[Goal of the exercise] Go through the data line by line. Copy each one holding the string "agent".

[Data extract]
——————

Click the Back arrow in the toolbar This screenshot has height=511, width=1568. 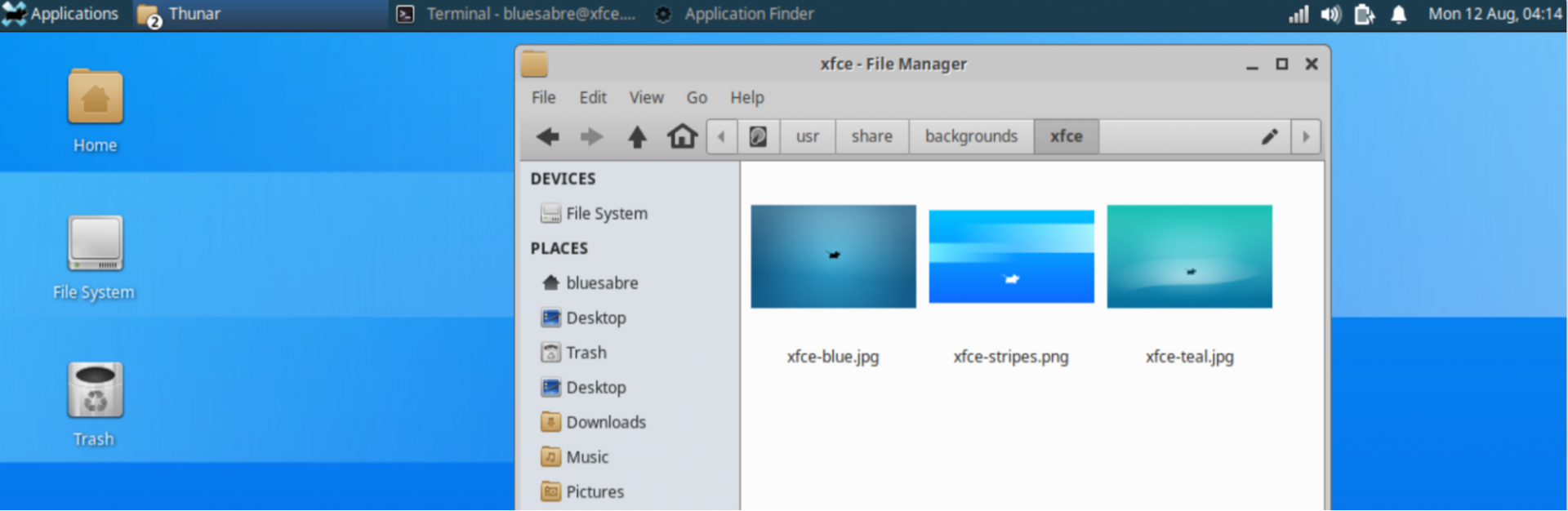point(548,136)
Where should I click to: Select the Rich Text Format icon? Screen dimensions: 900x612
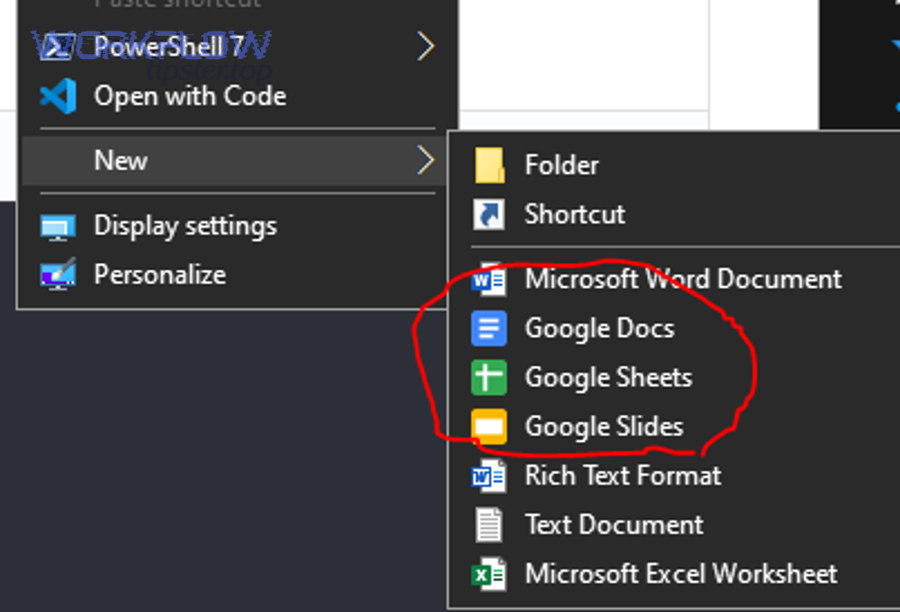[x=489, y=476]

——————

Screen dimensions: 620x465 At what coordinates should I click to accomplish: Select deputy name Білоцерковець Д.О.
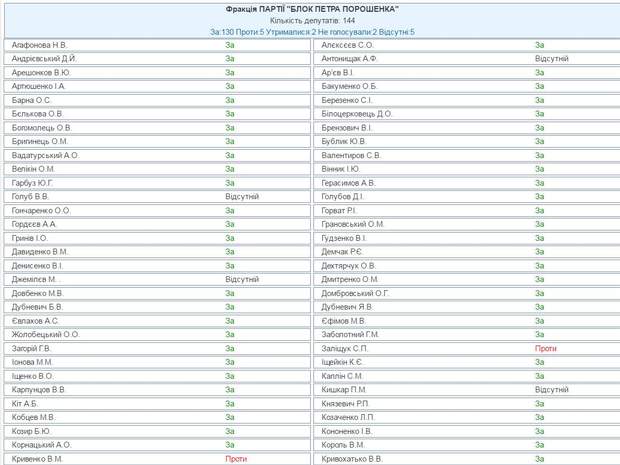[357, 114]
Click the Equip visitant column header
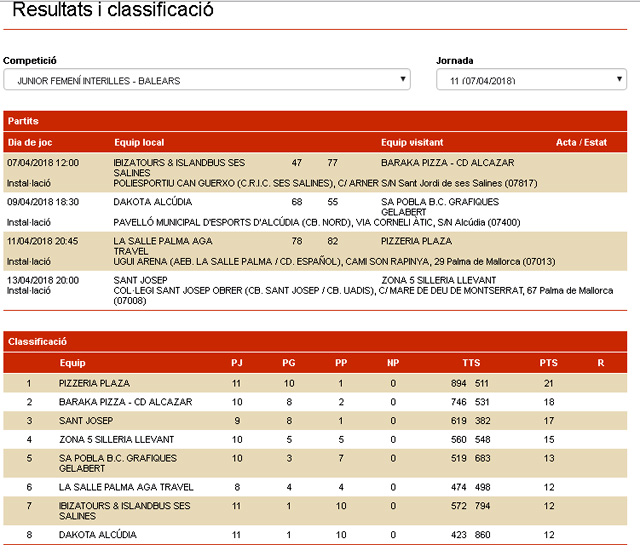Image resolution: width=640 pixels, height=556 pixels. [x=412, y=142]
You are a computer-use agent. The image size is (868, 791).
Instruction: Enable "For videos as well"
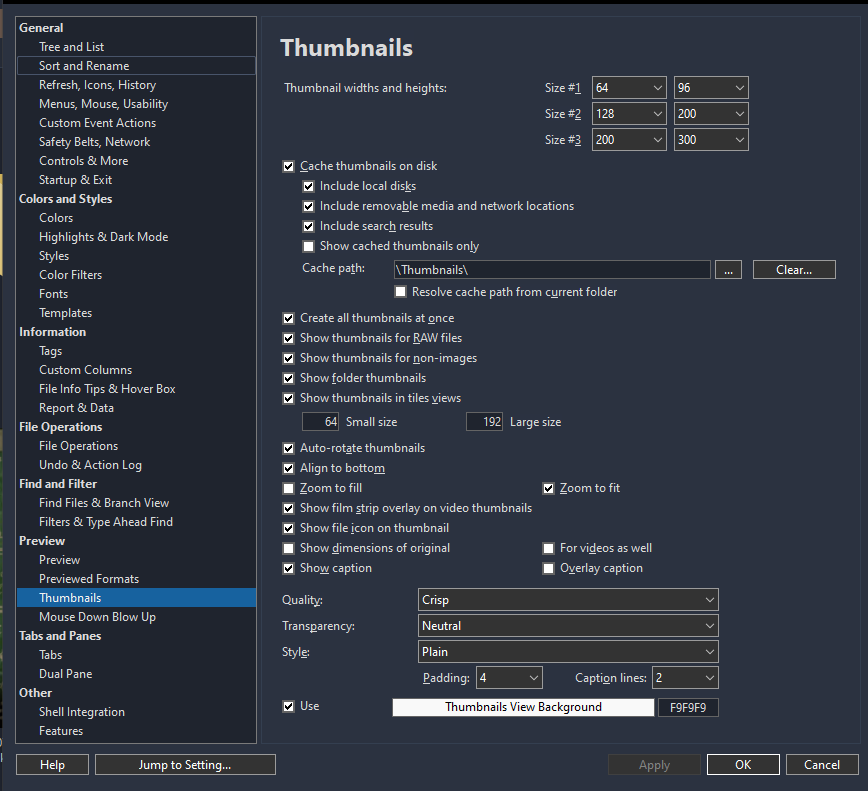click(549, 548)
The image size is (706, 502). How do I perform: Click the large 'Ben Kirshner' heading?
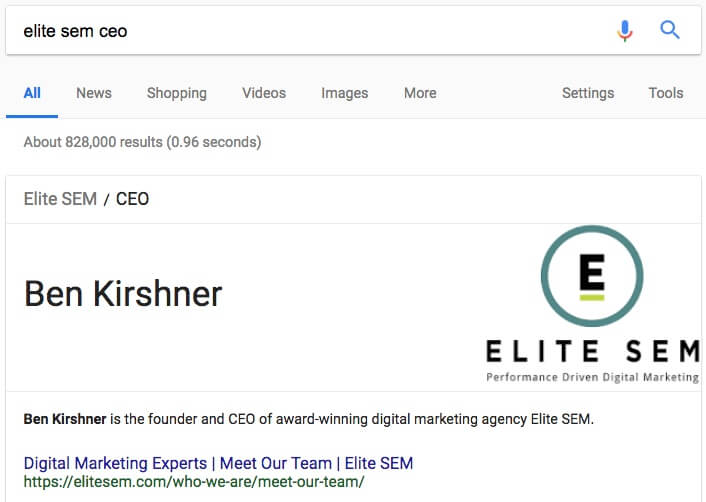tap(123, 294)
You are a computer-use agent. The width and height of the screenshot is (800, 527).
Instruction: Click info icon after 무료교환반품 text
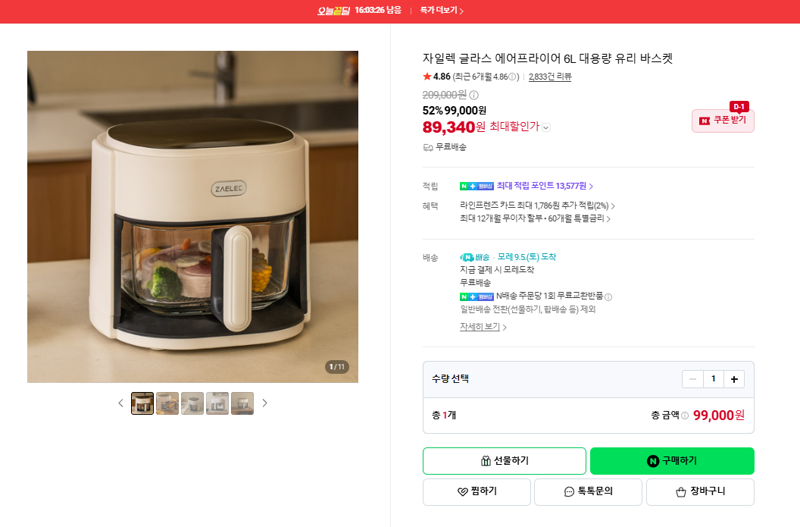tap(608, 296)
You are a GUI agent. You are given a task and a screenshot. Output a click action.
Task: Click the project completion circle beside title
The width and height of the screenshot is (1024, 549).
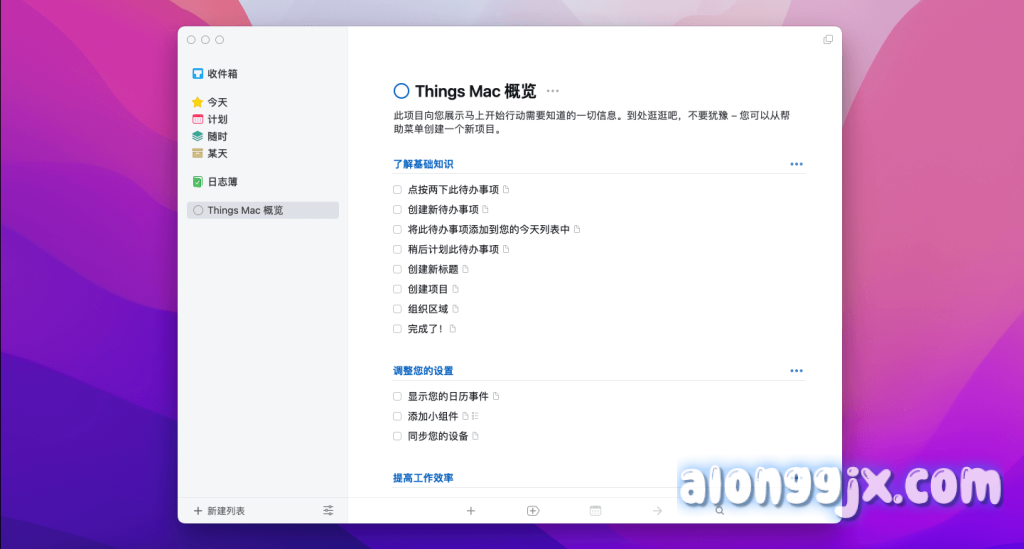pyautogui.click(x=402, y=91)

——————

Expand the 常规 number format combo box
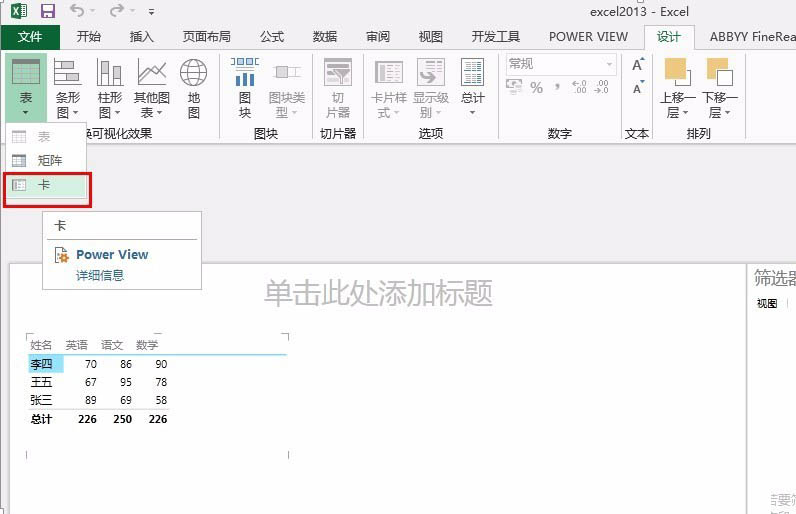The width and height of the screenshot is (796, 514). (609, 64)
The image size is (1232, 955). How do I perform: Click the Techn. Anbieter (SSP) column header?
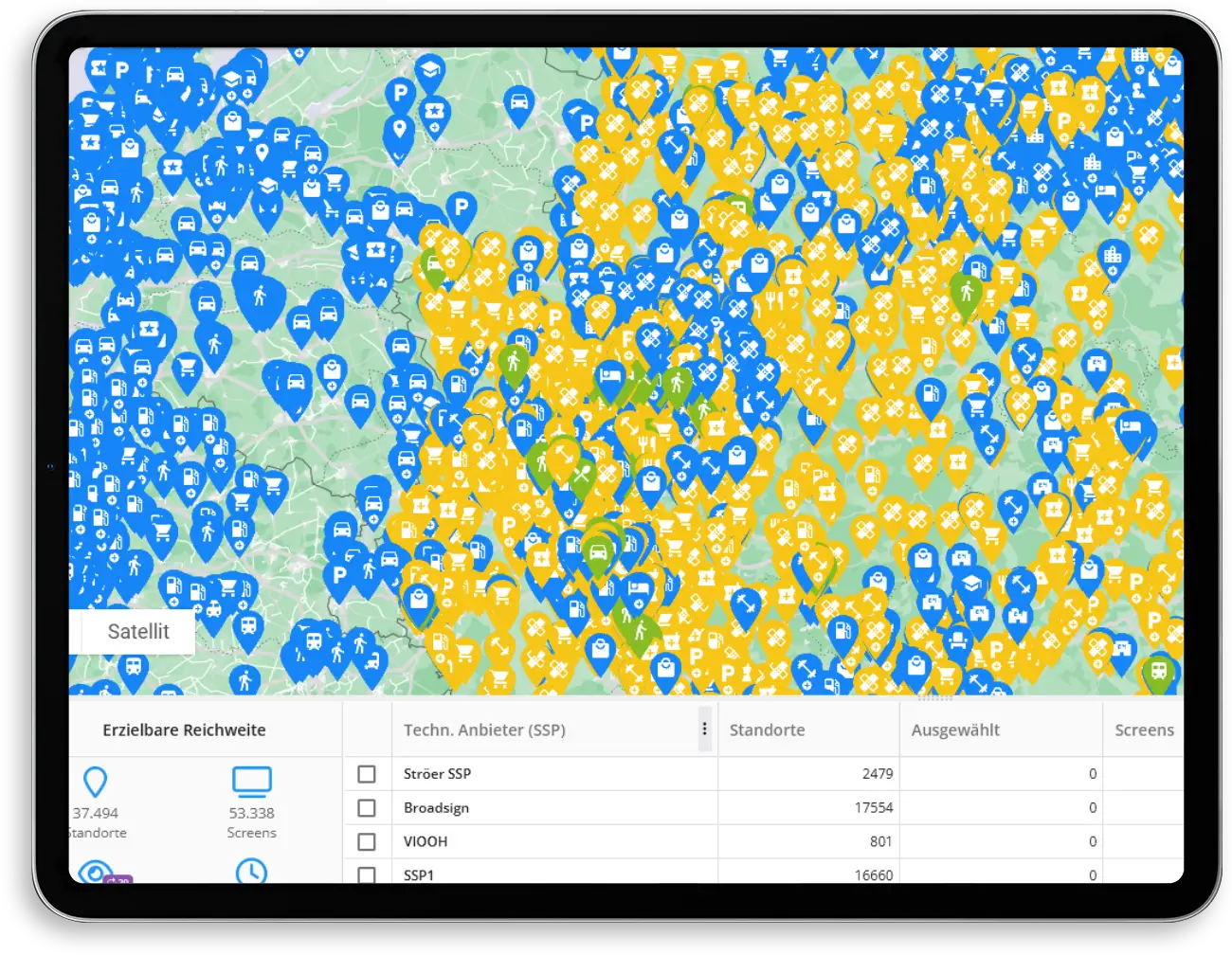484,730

——————

[Completed exercise]
You are a computer-use agent. The image size is (868, 791).
You are a computer-use agent. The width and height of the screenshot is (800, 527).
You are a GUI agent. You are given a task and a screenshot. Output a click action.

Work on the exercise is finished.